Man I is the lucky. If I say to my wife, I'm going to the pub to get drunk with my mates/playing poker/etc her response is either OK have fun or can I come?
Make sure you call her at least, hmmmm, let's see here . . . 10 minutes . . . before you come home.
Man I is the lucky. If I say to my wife, I'm going to the pub to get drunk with my mates/playing poker/etc her response is either OK have fun or can I come?
This three day long headache is killing me. My very well meaning but utterly incompetent trainee turning a ten pm close into 1145 did not help.

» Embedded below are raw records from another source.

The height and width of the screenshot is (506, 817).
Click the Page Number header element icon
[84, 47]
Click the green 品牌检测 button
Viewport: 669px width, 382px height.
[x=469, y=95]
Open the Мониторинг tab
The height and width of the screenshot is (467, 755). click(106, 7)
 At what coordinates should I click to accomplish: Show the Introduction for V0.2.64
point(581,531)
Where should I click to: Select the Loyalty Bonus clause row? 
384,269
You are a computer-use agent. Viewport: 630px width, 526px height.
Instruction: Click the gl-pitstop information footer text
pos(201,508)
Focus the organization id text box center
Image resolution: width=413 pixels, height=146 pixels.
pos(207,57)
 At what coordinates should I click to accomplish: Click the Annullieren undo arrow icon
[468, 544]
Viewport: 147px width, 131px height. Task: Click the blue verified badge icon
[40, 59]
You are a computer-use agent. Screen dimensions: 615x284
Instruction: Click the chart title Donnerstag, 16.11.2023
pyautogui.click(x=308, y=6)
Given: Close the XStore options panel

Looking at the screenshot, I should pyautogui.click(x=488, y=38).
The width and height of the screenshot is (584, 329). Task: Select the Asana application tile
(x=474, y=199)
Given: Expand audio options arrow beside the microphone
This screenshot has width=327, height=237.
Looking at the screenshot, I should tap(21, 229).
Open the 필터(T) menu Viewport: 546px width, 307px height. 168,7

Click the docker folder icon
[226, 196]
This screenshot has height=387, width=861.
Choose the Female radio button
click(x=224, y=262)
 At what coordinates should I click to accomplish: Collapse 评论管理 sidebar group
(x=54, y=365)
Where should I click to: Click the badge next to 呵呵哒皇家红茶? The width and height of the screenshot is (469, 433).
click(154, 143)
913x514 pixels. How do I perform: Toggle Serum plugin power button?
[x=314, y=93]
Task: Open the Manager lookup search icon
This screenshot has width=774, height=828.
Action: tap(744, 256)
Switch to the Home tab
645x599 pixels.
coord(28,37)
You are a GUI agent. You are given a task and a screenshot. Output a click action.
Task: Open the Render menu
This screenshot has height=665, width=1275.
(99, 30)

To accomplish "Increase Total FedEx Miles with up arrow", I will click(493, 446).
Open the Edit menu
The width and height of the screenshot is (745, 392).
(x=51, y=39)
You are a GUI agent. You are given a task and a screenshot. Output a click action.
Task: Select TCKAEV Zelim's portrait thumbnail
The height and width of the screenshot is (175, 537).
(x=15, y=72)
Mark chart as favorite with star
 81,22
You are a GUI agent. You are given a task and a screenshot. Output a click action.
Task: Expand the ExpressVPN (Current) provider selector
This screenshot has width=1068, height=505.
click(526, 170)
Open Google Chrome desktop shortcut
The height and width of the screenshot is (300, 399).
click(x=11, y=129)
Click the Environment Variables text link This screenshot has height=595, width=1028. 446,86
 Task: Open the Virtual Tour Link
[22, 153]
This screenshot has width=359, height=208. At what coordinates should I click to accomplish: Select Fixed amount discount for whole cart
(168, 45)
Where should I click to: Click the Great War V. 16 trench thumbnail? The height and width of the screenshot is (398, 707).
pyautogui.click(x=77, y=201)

Re: the missus I made it sound horrible, having reread that post. She only does that when we were meant to be at the same place. If I go out stag I'll tell her midnight, in Princeton, and I'll get back from NYC at nine in the morning, which is totally fine as long as I get Dan Gao or those beer almonds from the street vendors.
Fang, one of the hugely important things that make her a keeper is she knows exactly how I like all my food prepared. Like, perfectly cooked and seasoned to my bizarre tastes, and she even knows which chillies I like in which food, like how my illegally smuggled Nagaland chilies are only for the goat vindaloo and chili
Fang, one of the hugely important things that make her a keeper is she knows exactly how I like all my food prepared. Like, perfectly cooked and seasoned to my bizarre tastes, and she even knows which chillies I like in which food, like how my illegally smuggled Nagaland chilies are only for the goat vindaloo and chili
My wife only has one flaw, she makes me eat vegetables.